The researchers did witness one octopus hurl a shell towards - and strike - another octopus by flinging it with a tentacle like a frisbee instead of pushing material with its siphon on one occasion.

Animals Throwing Things

While many wild animals toss or push objects at other creatures, only a few, such as chimps, are known to attack members of their species. "It's rather uncommon. "Throwing things at other members of the same population is quite rare," Godfrey-Smith explains.
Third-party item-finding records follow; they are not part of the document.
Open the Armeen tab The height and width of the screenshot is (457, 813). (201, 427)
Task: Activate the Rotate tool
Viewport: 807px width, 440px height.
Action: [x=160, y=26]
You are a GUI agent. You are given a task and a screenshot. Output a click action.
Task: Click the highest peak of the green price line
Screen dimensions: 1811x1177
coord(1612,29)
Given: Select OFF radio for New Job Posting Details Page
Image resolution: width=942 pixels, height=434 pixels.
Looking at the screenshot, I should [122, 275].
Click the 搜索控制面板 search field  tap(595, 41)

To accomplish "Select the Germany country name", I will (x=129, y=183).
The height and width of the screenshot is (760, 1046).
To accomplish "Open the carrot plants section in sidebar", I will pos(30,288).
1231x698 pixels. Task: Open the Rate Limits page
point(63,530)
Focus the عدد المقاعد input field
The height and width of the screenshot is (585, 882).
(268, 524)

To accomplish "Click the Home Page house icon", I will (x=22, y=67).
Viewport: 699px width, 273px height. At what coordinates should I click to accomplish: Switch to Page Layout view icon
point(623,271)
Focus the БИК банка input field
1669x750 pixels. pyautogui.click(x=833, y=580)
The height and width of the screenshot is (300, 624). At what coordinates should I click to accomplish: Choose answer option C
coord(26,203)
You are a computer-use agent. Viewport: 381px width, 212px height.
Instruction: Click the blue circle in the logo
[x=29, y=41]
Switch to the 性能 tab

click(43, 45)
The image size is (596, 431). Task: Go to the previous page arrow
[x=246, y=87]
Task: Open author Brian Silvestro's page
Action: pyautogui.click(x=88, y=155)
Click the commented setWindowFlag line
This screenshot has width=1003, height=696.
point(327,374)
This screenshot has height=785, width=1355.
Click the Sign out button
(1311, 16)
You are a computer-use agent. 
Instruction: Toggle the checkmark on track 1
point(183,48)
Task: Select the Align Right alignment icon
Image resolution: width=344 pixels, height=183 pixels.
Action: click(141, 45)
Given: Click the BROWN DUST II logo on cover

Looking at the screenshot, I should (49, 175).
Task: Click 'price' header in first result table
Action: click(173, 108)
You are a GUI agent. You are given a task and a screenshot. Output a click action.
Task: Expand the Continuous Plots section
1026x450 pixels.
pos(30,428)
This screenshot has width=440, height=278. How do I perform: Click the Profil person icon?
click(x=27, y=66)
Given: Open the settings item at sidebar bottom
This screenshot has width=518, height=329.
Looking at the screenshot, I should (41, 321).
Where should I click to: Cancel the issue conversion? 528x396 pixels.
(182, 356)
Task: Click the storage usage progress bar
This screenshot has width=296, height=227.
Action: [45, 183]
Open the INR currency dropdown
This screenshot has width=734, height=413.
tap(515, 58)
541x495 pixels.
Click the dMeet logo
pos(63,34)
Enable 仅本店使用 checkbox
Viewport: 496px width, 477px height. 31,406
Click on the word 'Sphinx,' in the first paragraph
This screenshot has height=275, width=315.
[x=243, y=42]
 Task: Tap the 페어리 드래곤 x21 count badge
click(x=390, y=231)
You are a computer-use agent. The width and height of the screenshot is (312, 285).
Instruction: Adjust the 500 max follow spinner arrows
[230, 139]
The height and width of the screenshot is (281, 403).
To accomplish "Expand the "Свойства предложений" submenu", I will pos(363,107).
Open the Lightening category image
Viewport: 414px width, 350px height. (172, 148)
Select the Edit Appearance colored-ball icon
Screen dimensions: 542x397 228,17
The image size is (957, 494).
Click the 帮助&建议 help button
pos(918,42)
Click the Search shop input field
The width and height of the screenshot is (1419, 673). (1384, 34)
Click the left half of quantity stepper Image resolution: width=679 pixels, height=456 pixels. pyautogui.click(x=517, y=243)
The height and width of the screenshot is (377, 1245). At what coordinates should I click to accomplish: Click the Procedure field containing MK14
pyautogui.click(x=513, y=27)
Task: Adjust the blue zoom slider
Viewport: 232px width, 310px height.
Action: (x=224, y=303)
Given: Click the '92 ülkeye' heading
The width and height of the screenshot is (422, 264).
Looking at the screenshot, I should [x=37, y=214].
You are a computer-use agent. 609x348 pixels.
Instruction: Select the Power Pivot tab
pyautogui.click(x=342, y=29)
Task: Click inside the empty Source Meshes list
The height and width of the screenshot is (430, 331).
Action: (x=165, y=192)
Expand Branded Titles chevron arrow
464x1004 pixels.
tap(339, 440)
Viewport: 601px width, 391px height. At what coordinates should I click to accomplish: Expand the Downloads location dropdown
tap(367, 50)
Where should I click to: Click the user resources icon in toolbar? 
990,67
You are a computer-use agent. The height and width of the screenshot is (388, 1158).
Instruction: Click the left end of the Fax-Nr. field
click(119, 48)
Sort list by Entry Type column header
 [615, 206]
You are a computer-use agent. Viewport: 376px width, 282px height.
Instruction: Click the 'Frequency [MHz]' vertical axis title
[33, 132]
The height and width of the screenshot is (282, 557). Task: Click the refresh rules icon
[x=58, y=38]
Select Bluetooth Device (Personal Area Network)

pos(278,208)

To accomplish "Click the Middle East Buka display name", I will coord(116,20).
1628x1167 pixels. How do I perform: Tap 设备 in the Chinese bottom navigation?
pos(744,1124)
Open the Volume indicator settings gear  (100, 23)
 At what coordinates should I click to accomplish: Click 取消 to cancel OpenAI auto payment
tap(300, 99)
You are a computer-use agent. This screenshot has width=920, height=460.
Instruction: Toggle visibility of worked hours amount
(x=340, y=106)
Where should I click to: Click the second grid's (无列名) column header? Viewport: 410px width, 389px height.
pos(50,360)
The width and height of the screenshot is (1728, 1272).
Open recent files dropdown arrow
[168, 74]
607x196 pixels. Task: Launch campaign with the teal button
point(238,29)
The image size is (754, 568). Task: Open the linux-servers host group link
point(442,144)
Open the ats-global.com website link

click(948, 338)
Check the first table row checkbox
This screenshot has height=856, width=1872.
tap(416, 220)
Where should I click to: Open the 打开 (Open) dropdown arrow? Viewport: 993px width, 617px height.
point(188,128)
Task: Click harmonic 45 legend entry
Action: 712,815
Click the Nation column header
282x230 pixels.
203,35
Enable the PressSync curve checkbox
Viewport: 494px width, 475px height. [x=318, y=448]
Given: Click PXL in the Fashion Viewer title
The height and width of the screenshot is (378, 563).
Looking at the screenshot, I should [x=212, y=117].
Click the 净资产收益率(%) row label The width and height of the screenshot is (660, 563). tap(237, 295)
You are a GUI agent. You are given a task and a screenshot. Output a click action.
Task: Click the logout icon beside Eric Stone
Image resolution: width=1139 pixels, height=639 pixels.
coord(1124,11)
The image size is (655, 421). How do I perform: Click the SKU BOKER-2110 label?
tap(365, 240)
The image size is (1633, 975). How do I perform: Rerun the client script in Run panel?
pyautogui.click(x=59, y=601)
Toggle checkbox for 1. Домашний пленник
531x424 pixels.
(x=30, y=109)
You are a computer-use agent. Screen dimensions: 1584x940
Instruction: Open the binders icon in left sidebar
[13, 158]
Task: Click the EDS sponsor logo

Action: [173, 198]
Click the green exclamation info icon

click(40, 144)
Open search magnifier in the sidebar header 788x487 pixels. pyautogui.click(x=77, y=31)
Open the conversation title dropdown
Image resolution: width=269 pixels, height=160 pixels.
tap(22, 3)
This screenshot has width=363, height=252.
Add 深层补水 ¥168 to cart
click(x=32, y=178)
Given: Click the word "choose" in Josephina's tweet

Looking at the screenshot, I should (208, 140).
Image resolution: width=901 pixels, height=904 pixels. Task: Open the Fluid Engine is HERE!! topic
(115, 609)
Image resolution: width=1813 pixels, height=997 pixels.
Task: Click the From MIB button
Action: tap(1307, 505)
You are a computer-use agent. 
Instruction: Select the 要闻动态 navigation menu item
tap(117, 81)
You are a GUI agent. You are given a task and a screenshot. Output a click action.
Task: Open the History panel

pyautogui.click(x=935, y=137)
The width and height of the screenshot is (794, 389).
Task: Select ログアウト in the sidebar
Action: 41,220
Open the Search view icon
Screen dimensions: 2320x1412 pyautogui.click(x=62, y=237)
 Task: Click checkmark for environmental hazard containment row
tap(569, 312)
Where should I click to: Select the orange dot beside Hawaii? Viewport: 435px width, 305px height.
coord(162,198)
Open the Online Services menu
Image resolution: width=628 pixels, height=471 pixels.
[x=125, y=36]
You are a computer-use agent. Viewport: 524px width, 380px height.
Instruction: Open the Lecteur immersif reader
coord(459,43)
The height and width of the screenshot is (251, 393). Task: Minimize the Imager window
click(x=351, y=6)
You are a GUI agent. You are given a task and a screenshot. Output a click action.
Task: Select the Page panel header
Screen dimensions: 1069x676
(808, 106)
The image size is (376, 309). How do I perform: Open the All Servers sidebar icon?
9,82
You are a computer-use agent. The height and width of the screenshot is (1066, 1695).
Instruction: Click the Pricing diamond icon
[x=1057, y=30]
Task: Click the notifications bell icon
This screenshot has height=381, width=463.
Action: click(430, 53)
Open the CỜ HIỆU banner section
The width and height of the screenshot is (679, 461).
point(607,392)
On two occasions, an octopus collided with a fish, one of which looked to be an accident. On a few occasions, the animals aimed at the camera, striking the tripod twice.

Frustrated Rejected Males

(Photo : Pia)

The crew hasn't witnessed any targeted octopus attack or hurl anything back, although the tossing looks to be utilized as a kind of assault. Furthermore, after intensive social encounters, certain throws are aimed towards space rather than at another octopus, suggesting that the animals are releasing their displeasure.

After a male's attempts on a female were refused, he flung a shell randomly and changed color in another example.